Я думала, у меня есть друг… брат. Конечно, и совсем чужому можно помочь, когда он болен. Но ведь мы с Витькой дружили три года. И как дружили… Мне он писал, что я для него — сестра. А оказывается, он мне просто за все благодарен. Попросить, что ли, Севу сделать доклад?

Четыре стола вынесены из столовой на улицу и составлены вместе в один узкий длинный стол. Вдоль стола справа и слева в несколько рядов поставлены скамейки. Народу много. Пришли студенты и преподаватели не только зоологических кафедр, но и ботанических.

В конце стола сидит академик Федоров. Прямо против него у другого конца стола стою я.

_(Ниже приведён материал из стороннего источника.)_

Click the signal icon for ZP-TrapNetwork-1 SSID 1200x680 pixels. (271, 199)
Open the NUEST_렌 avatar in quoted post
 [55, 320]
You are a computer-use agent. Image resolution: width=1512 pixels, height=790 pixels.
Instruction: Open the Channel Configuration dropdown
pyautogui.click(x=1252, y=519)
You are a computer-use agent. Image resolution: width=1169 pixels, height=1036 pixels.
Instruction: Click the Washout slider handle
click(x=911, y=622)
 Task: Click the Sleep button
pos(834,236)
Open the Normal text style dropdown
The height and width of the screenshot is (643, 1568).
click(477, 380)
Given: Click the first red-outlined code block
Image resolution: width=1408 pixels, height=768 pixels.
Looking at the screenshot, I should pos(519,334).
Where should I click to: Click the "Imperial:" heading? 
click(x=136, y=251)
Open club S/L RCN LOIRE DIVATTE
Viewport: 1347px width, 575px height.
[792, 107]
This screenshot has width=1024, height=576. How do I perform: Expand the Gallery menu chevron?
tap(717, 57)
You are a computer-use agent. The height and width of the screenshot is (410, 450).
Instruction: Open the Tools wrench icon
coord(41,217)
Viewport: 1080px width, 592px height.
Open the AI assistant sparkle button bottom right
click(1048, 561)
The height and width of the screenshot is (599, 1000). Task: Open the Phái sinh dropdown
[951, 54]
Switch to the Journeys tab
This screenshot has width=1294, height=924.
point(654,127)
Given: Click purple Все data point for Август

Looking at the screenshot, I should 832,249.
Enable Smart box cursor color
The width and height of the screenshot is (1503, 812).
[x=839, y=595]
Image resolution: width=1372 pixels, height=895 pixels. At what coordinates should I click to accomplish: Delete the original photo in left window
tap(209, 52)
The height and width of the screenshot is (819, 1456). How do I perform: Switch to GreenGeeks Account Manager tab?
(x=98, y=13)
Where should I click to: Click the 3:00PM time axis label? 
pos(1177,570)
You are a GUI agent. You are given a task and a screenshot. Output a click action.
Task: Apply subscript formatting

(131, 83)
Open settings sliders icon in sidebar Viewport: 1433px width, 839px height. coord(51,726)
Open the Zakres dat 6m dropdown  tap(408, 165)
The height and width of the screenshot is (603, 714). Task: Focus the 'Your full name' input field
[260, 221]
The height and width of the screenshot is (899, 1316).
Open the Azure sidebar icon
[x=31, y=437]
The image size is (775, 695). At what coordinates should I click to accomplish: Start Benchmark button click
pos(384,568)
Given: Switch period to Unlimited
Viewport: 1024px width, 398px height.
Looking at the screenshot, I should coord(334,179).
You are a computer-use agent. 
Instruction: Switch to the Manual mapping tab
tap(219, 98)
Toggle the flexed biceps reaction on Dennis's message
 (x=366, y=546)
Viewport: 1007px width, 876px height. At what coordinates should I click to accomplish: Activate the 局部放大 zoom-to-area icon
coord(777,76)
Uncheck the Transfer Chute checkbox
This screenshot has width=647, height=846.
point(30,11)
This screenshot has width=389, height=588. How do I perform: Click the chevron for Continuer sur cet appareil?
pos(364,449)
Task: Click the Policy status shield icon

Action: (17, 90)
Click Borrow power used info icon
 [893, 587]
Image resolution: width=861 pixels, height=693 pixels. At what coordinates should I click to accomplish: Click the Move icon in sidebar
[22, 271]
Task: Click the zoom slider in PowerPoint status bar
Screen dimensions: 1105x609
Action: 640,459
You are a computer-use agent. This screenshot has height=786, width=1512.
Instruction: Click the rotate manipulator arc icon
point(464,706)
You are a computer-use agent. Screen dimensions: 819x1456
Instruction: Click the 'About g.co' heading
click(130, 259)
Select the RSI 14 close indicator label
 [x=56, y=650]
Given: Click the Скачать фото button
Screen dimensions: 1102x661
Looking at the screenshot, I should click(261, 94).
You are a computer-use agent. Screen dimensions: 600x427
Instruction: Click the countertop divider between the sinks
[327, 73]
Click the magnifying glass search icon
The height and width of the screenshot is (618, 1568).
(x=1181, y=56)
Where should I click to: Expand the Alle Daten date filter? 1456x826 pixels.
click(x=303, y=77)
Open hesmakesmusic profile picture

Докладываю. Докладываю уже минут пять. Говорю хорошо. Чувствую, что хорошо, по тому, как слушают. Недаром я хотела стать актрисой. Сейчас играю докладчика. Текст выучен наизусть, но говорю я его так, словно мысли рождаются на ходу. Говорю то быстро, то медленно. Важные места выделяю голосом, второстепенные пробегаю. Иногда останавливаюсь, задумываюсь.

— Седьмая стадия. Стадия хвостовой почки… Роговых зубчиков нет… Восьмая… глаза только начинают…

Описывая стадию, я показываю рисунок. Затем пускаю его по рядам.

— Девятая стадия… На этой стадии надо особо подчеркнуть… — Я понижаю голос и отчетливо произношу каждое слово: — Подчеркнуть перемещение анального отверстия.

Я переиграла? Нет, кажется, никто не обратил внимания. Смотрю на Федорова. Он еле сдерживает смех.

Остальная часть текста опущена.